EXERCISE - Each record beneath this line should be returned exactly as it is.

==== DATA SUPPLIED ====

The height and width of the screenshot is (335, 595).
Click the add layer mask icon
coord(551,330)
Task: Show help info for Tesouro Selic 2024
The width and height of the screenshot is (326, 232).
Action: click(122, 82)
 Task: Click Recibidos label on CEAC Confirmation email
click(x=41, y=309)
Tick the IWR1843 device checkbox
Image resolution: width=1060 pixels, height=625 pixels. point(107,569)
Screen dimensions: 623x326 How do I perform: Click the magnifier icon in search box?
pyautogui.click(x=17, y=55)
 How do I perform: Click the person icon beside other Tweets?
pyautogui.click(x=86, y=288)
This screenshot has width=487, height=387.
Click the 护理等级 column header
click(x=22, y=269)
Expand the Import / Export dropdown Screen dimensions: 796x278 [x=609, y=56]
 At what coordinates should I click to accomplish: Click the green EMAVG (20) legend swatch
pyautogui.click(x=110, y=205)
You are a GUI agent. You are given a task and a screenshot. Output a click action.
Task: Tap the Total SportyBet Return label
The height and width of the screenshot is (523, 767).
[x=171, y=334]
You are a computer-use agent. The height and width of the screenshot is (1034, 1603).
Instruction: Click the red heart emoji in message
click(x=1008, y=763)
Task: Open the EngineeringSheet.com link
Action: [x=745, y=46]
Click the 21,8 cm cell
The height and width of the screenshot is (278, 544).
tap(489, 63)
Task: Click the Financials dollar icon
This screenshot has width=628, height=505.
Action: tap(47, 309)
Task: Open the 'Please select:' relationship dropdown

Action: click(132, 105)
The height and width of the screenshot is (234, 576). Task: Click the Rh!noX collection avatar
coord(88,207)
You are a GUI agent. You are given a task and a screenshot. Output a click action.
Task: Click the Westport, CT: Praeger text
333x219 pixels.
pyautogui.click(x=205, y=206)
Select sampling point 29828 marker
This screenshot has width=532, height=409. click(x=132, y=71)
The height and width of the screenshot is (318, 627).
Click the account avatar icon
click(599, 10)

====

COMPLETED TASK -
The height and width of the screenshot is (335, 595).
Click the add layer mask icon
coord(551,330)
Task: Show help info for Tesouro Selic 2024
The width and height of the screenshot is (326, 232).
Action: click(122, 82)
 Task: Click Recibidos label on CEAC Confirmation email
click(x=41, y=309)
Tick the IWR1843 device checkbox
Image resolution: width=1060 pixels, height=625 pixels. point(107,569)
Screen dimensions: 623x326 How do I perform: Click the magnifier icon in search box?
pyautogui.click(x=17, y=55)
 How do I perform: Click the person icon beside other Tweets?
pyautogui.click(x=86, y=288)
This screenshot has width=487, height=387.
Click the 护理等级 column header
click(x=22, y=269)
Expand the Import / Export dropdown Screen dimensions: 796x278 [x=609, y=56]
 At what coordinates should I click to accomplish: Click the green EMAVG (20) legend swatch
pyautogui.click(x=110, y=205)
You are a GUI agent. You are given a task and a screenshot. Output a click action.
Task: Tap the Total SportyBet Return label
The height and width of the screenshot is (523, 767).
[x=171, y=334]
You are a computer-use agent. The height and width of the screenshot is (1034, 1603).
Instruction: Click the red heart emoji in message
click(x=1008, y=763)
Task: Open the EngineeringSheet.com link
Action: [x=745, y=46]
Click the 21,8 cm cell
The height and width of the screenshot is (278, 544).
tap(489, 63)
Task: Click the Financials dollar icon
This screenshot has width=628, height=505.
Action: tap(47, 309)
Task: Open the 'Please select:' relationship dropdown

Action: click(132, 105)
The height and width of the screenshot is (234, 576). Task: Click the Rh!noX collection avatar
coord(88,207)
You are a GUI agent. You are given a task and a screenshot. Output a click action.
Task: Click the Westport, CT: Praeger text
333x219 pixels.
pyautogui.click(x=205, y=206)
Select sampling point 29828 marker
This screenshot has width=532, height=409. click(x=132, y=71)
The height and width of the screenshot is (318, 627).
Click the account avatar icon
click(599, 10)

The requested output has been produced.